▼

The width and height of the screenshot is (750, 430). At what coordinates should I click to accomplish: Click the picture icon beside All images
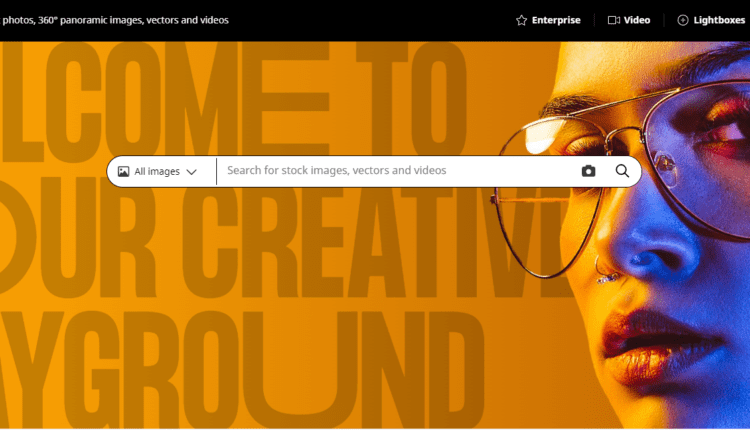123,171
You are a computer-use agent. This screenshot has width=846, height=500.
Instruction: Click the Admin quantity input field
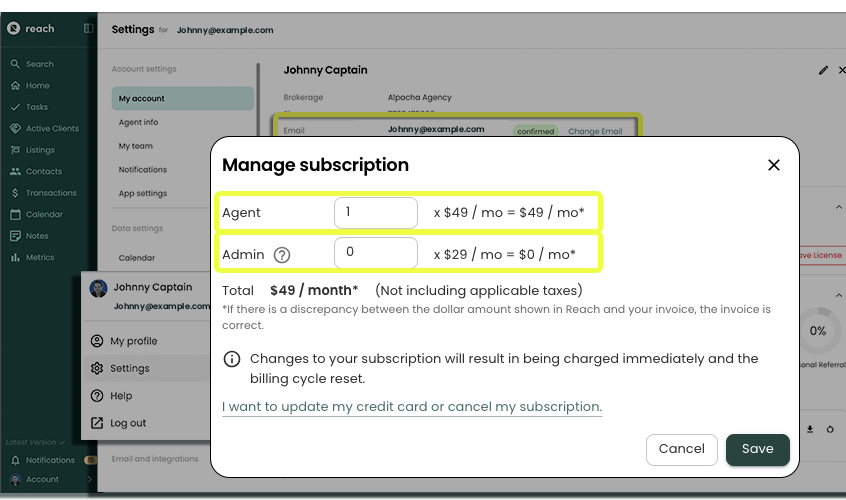[375, 253]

▲

→ What is required
Only the lines from the one with "You are a computer-use" through the final line of the entries above are to be repeated, exactly as written and without pictures.

→ Task output
You are a computer-use agent. This screenshot has width=846, height=500.
Instruction: Click the Admin quantity input field
[375, 253]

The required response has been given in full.